In Serie A ne vengono assegnati molti, in Premier pochissimi.
di Redazione Undici 15 Giugno 2020 alle 16:31

Molto spesso parliamo della Premier League come di un campionato in cui si applica un metro arbitrale più largo e permissivo, soprattutto per quanto riguarda le azioni in area di rigore. L’ultimo rapporto dell’osservatorio CIES conferma che si tratta di una sensazione reale, che in Inghilterra andiamo ben oltre il luogo comune, cioè c’è un metro arbitrale molto meno severo rispetto ad altre leghe europee. Secondo i dati racconti nelle ultime tre stagioni (2017/18, 2018/19 e 2019/20, almeno fino al lockdown), in Premier League si fischia un calcio di rigore ogni 382 minuti di gioco. Praticamente uno ogni quattro partite, considerando anche i minuti di recupero. È il penultimo dato in Europa, solo in Norvegia passa più tempo tra un rigore e l’altro: 389 minuti.
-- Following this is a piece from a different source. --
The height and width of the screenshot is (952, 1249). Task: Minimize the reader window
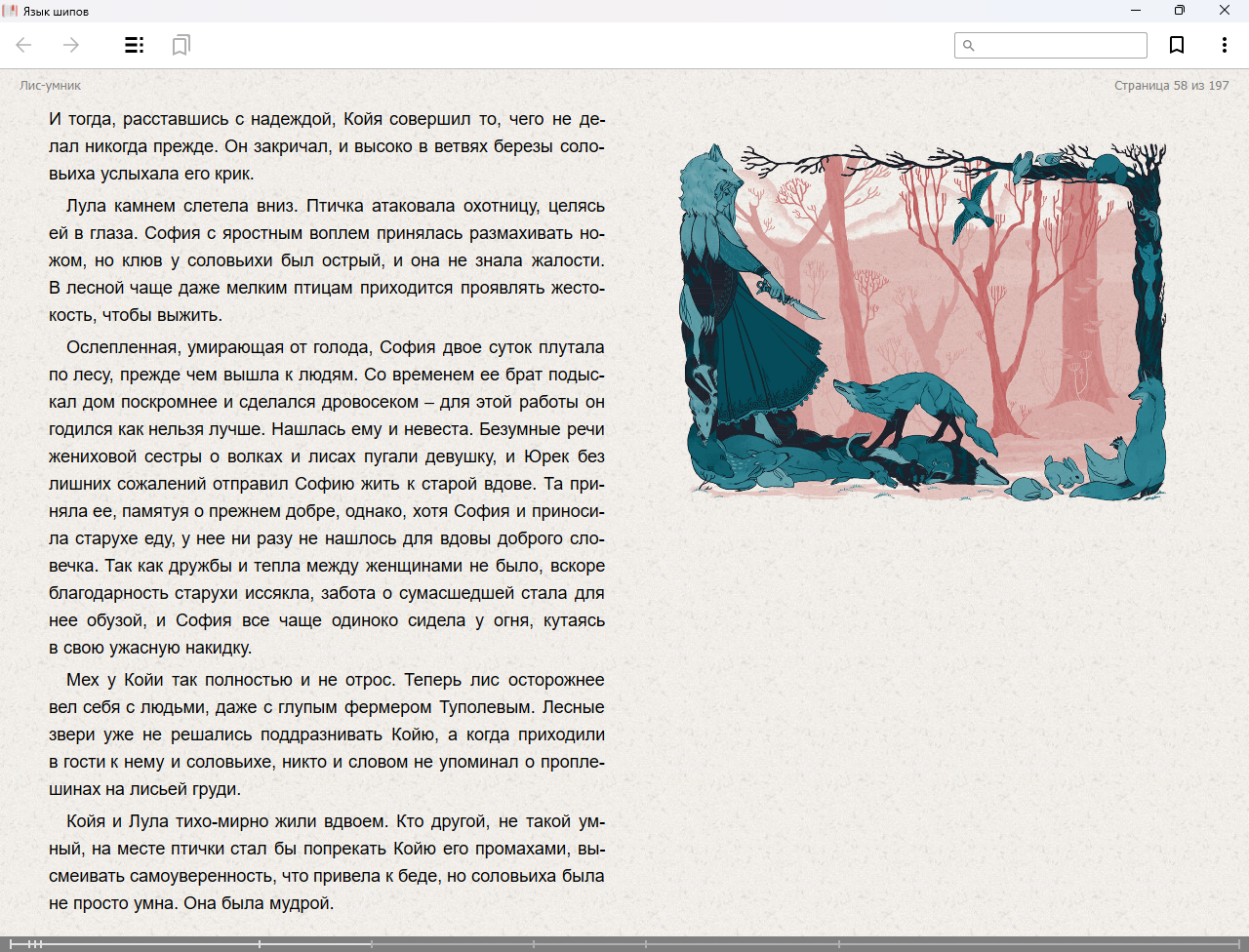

Al primo posto di questa particolare classifica c’è il campionato polacco, in cui gli arbitri assegnano un rigore ogni 230 minuti di gioco. L’Italia – e anche questo è un luogo comune confermato dalle statistiche – è abbastanza in alto, prima tra le cinque leghe top e sesta in assoluto con la quota di un penalty fischiato ogni 249 minuti di gioco. Più di uno ogni tre partite. In verità gli altri grandi campionati non sono così distanti da quello italiano: in Ligue 1 c’è un rigore ogni 262 minuti, in Liga uno ogni 268. I tempi si dilatano un po’ di più in Germania: un penalty ogni 321 minuti.

Per quanto riguarda le singole squadre, è significativo il trend della Lazio: dal 2017 a oggi, i biancocelesti hanno battuto 31 rigori in 102 partite, uno ogni 296′ di gioco. È la quota più alta nelle cinque leghe top, la nona in Europa se si considerano tutti i campionati. Buona anche la percentuale di realizzazione: 83,3%. Dietro la squadra di Inzaghi, almeno per quanto riguarda i cinque campionati più importanti, ci sono il Psg e la Sampdoria; all’ultimo posto, invece, c’è il Burnley, che evidentemente paga un gioco non proprio offensivo e la ritrosia degli arbitri di Premier a concedere i rigori: nelle ultime 105 partite, la squadra di Sean Dyche ha tirato solo quattro penalty, uno ogni 2363 minuti di gioco. Tutti trasformati in gol, almeno questo.